Looking at an exception 3 above rise and run, would cut triangles 4-1/2” deep into a 11-1/4 inch 2×12 stringer, leaving 6-3/4” of ‘meat’ remaining.
How far can a 2×12 stringer then span in a residential application?
Checking for bending only:
SQUARE ROOT OF [8 x Sm (Section Modulus of 1.5” x 6.75” x 6.75” / 6 = 11.39) x Fb (Fiberstress in bending, for #2 SYP = 750, SPF = 850, HemFir = 875, DFir = 900)] / (40 psf live load + 10 psf dead load) x 36” width stairs/2 (one stringer on each edge of stair width)
For SYP (Southern Yellow Pine) = 8.71’ (or 8’8”). This span is measured horizontal to ground and is measured from centerline of required bearing area at each end.
Checking for Deflection
Allowable = 104” / 360 = 0.289”
Maximum = (5 x (50 psf/12 x 1.5’) x 104”^4) / (384 x MOE x I)
MOE (Modulus of Elasticity) = 1,400,000 for SPF or SYP; 1,600,000 for DFir; 1,300,000 for HemFir
I = b x d^3 / 12 = 1.5” x 6.75”^3 / 12 = 38.44
(5 x 6.25 pli x 104”^4) / (384 x 1,400.000 x 38.44) = 0.177” <= 0.289” therefor OK
For greater spans, a 2×6 #2 can be applied alongside 2×12. Fb value of lesser member must be used (even though 2×6 has a greater individual strength):
Bending test:
SQUARE ROOT OF [8 x (11.39 + 7.5625) x 750] / (50 x 18”) = 11.24’ (rounding down to 134”)
Checking for Deflection
Allowable = 134” / 360 = 0.372”
Maximum = (5 x (50 psf/12 x 1.5’) x 134”^4) / (384 x MOE x I)

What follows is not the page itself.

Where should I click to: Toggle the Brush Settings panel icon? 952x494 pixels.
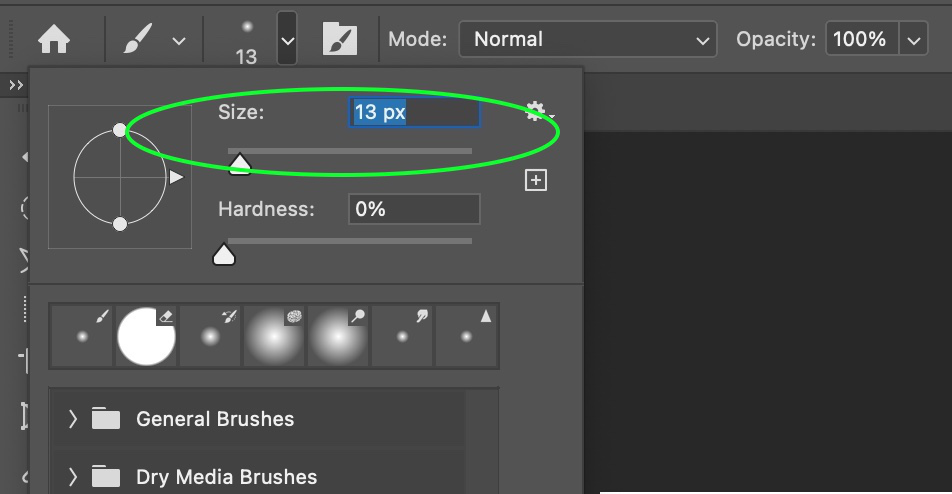(x=340, y=40)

I = b x d^3 / 12 = 1.5” x 6.75”^3 / 12 = 38.44 for notched out 2×12 plus 20.8 for a 2×6
(5 x 6.25 pli x 134”^4) / (384 x 1,400.000 x 59.24) = 0.316” <= 0.372” therefor OK
Need to span even farther? Let’s add another 2×12 with a 2×6 on each side in center of tread. Center stringer supports twice load of outer stringers.
SQUARE ROOT OF [8 x (11.39 + (2 x 7.5625)) x 750 x 1.15] / (50 x 18”) = 14.258’ (171”)

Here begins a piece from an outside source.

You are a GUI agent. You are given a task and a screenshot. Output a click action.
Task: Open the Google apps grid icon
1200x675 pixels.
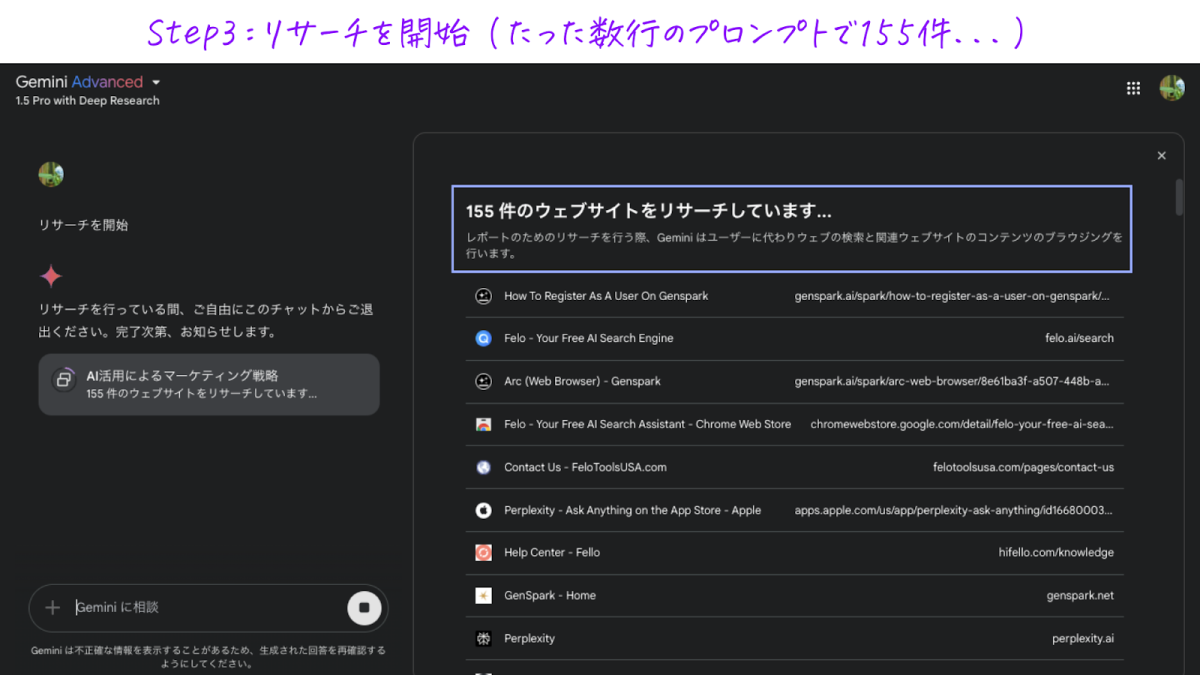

But wait, where did 1.15 come from? When three members are combined or members are 24 inches on center of less, Cr (Repetitive member factor) is equal to 1.15.
Checking for Deflection
Allowable = 171” / 360 = 0.475”
Maximum = (5 x (50 psf/12 x 1.5’) x 171”^4) / (384 x MOE x I) I = 38.44 for notched out 2×12 plus 2 x 20.8 for two 2×6 = 80.04
(5 x 6.25 pli x 171”^4) / (384 x 1,400.000 x 80.04) = 0.621” > 0.475” therefor NOT OK
Even though this combination works for bending, it is beyond deflection limitations. Solution is to place internal stringers at third points.